**SET TASK**
Retype the post below on the memory consumption of Graph Engine versus C++ unordered_map in full, word for word.

**READING TEXT**
Graph Engine vs. C++ unordered_map: memory consumption test, Part 2
In my previous post, I demonstrated the memory management efficiency of Graph Engine against C++ unordered_map with MSVC's built-in memory allocator. Note that the test is not about unordered_map alone, but a combination with buffer allocation and deallocation. I would like to measure how does the program consume memory with all these parts coming together. The goal is not to beat C++, not to beat unordered_map, but rather to show that, even the Graph Engine key-value store is designed to manage billions of objects across multiple machines, it does not get bloated with too many abstractions when it comes down to the simplest task, and is even comparable to a bare-metal C++ built-in data structure, which is not performing bad at all. There are a lot of discussions and I'd like to thank all for the comments and feedback. Here are a few important points collected from the discussion:
1. The C++ part has memory leak concerning the overwritten entries.
2. The rand()*rand() is a bad idea. Also, using different random generators(C routine vs. C# Random class) does not produce precisely aligned semantics.
3. There are overheads invoking the random generators.
4. For the C++ part, people demand better coding style :-)
5. Plot the memory consumption chart with an origin.

**ENTRIES SUPPLIED**
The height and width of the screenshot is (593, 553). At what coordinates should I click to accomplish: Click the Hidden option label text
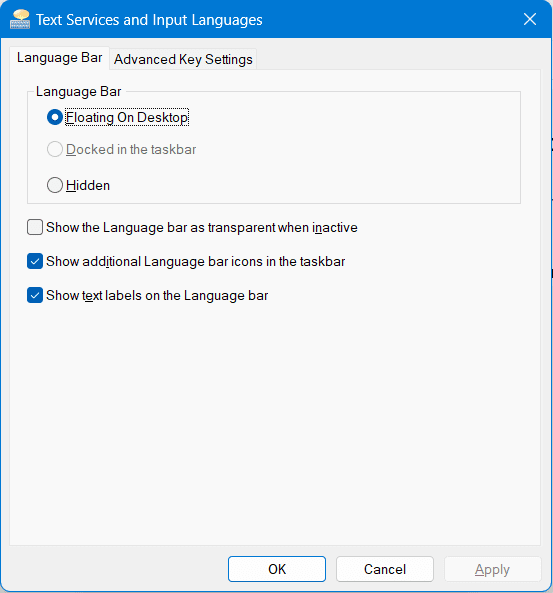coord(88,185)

==

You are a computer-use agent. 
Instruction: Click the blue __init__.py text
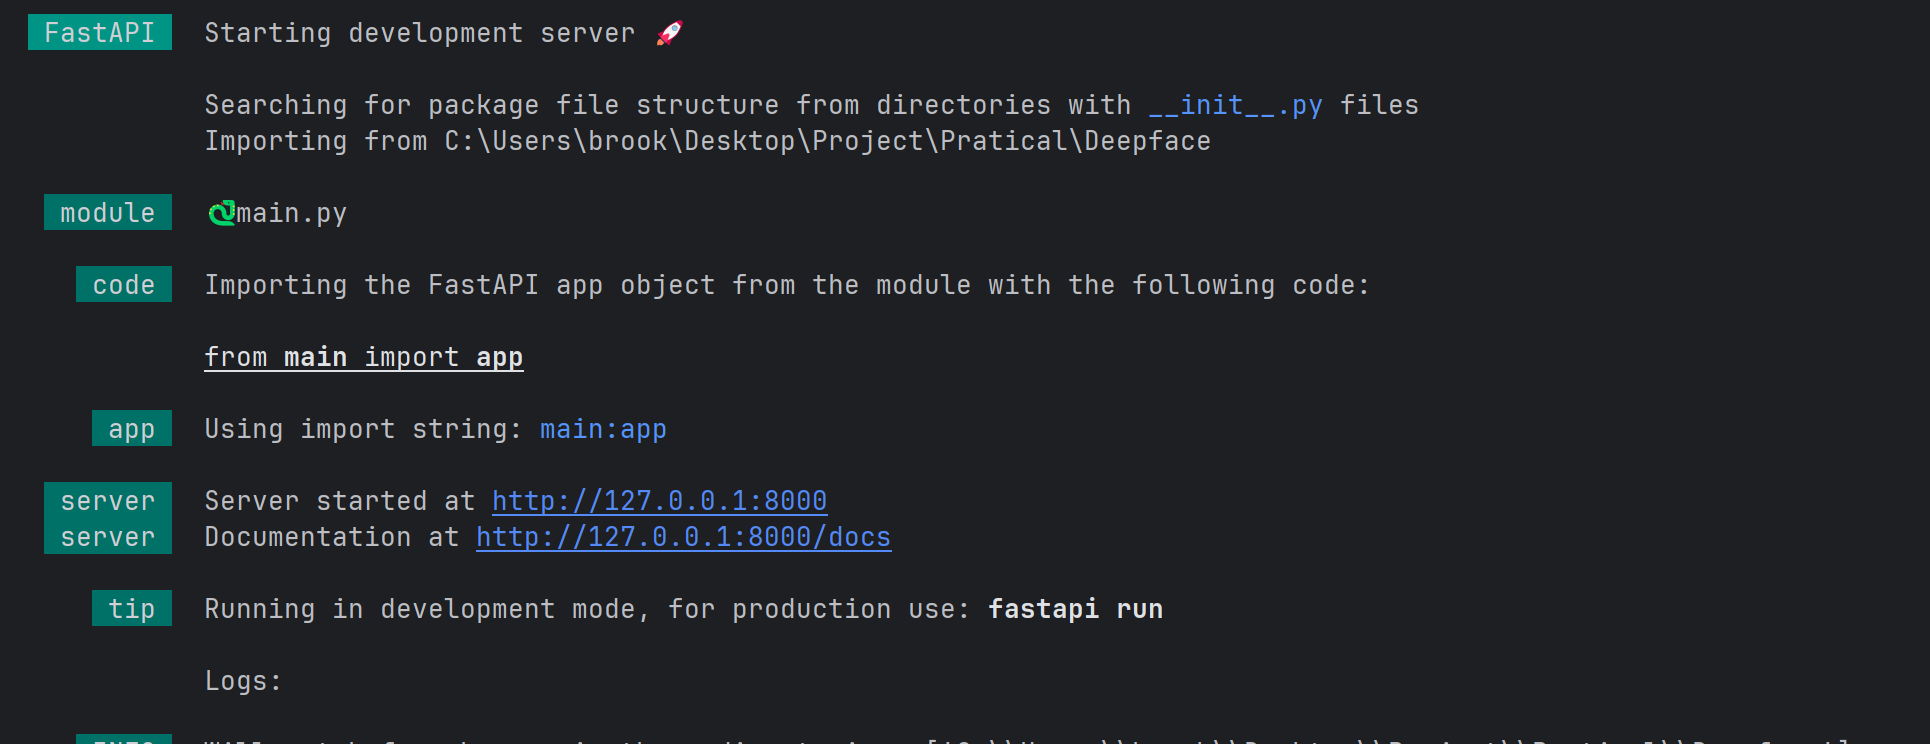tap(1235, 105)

--

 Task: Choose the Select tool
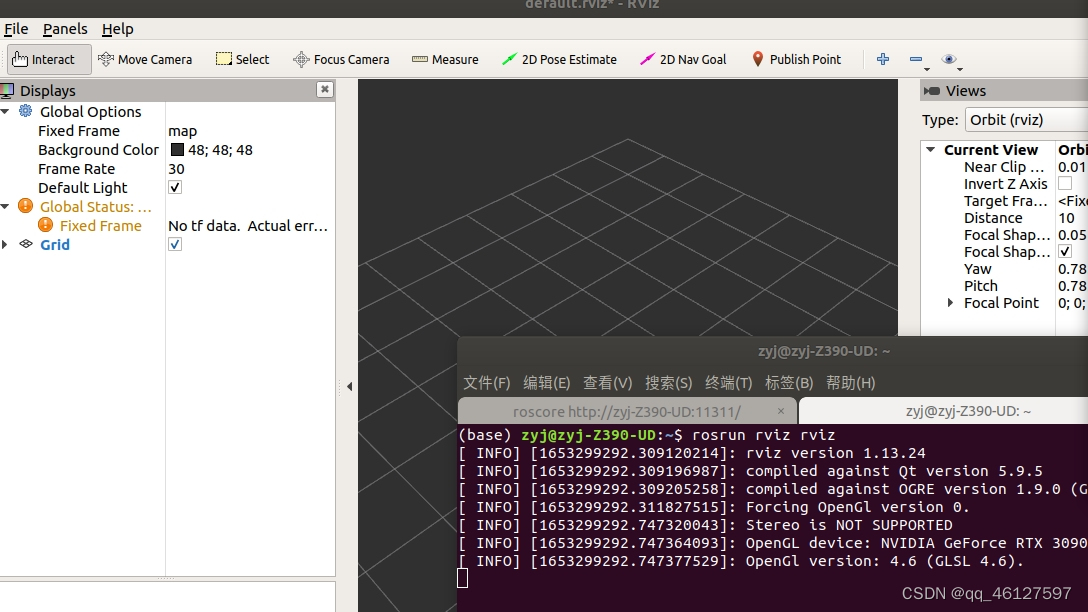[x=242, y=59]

**FULL ANSWER**
Graph Engine vs. C++ unordered_map: memory consumption test, Part 2
In my previous post, I demonstrated the memory management efficiency of Graph Engine against C++ unordered_map with MSVC's built-in memory allocator. Note that the test is not about unordered_map alone, but a combination with buffer allocation and deallocation. I would like to measure how does the program consume memory with all these parts coming together. The goal is not to beat C++, not to beat unordered_map, but rather to show that, even the Graph Engine key-value store is designed to manage billions of objects across multiple machines, it does not get bloated with too many abstractions when it comes down to the simplest task, and is even comparable to a bare-metal C++ built-in data structure, which is not performing bad at all. There are a lot of discussions and I'd like to thank all for the comments and feedback. Here are a few important points collected from the discussion:
1. The C++ part has memory leak concerning the overwritten entries.
2. The rand()*rand() is a bad idea. Also, using different random generators(C routine vs. C# Random class) does not produce precisely aligned semantics.
3. There are overheads invoking the random generators.
4. For the C++ part, people demand better coding style :-)
5. Plot the memory consumption chart with an origin.